Aber das Verhältnis von Freiheit und Geld bleibt ein Dilemma. Viele Citizen Scientists sind schlecht ausgestattet oder finanzieren privat Erkenntnisse, von denen später viele Menschen profitieren. Irmgard Sonneborn und ihr Mann fuhren bei ihren Reisen über die Jahre zwei Autos kaputt. Und relevante Forschung kostet Geld. Das weiß die Bürgerwissenschaftlerin Angelika Klucken besser als viele andere.
Vor 13 Jahren hörten Angelika Klucken und ihr Mann zum ersten Mal den Namen der Krankheit ihres damals elfjährigen Sohnes. Es hatte Jahre gedauert, bis ein Arzt Dietmars die immer häufigeren Stürze, die unkoordinierten Bewegungen seiner Beine und seine abgehakte Sprechweise deuten konnte: NBIA, eine Krankheit, bei der sich Eisen im Gehirn ablagert. Bald nach der Diagnose saß Dietmar im Rollstuhl.
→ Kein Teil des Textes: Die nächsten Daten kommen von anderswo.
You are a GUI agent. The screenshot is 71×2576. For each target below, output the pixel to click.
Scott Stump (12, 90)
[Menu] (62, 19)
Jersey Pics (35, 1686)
Es sei eine Krankheit, für die es keine erprobte Therapie gibt, sagte der Arzt, keine Medikamente, die sie heilen kann. Dietmar werde daran sterben.
„Man bricht zusammen, wenn man so etwas hört“, sagt Angelika Klucken. Eine Weile wechselten sie und ihr Mann sich ab: Einer sorgte dafür, dass das Leben normal weitergeht, der andere zog sich zurück und weinte. Doch zu der vernichtenden Diagnose sagte der Arzt auch noch einen Satz, der in Angelika Klucken schon bald den Widerstandsgeist auslöste: Die Erkrankung ist so selten, da wird wahrscheinlich gar nicht geforscht.
„Dass etwas völlig aussichtslos sein soll, das hör ich gar nicht gerne“, sagt Angelika Klucken. In ihr Haus bauten sie eine gemauerte Rampe ein, die zur Eingangstür führt. Und sie richteten auf dem Dachboden das kleine Büro ein, von dem aus Angelika Klucken, ihr Mann und eine Halbtagsangestellte alles tun, was sie können, um NBIA eines Tages zu besiegen. Nur die Angestellte wird aus den Projektgeldern bezahlt; die Familie lebt von dem Gehalt, das Angelika Kluckens Mann als Geschäftsführer in einem Verkehrsunternehmen verdient.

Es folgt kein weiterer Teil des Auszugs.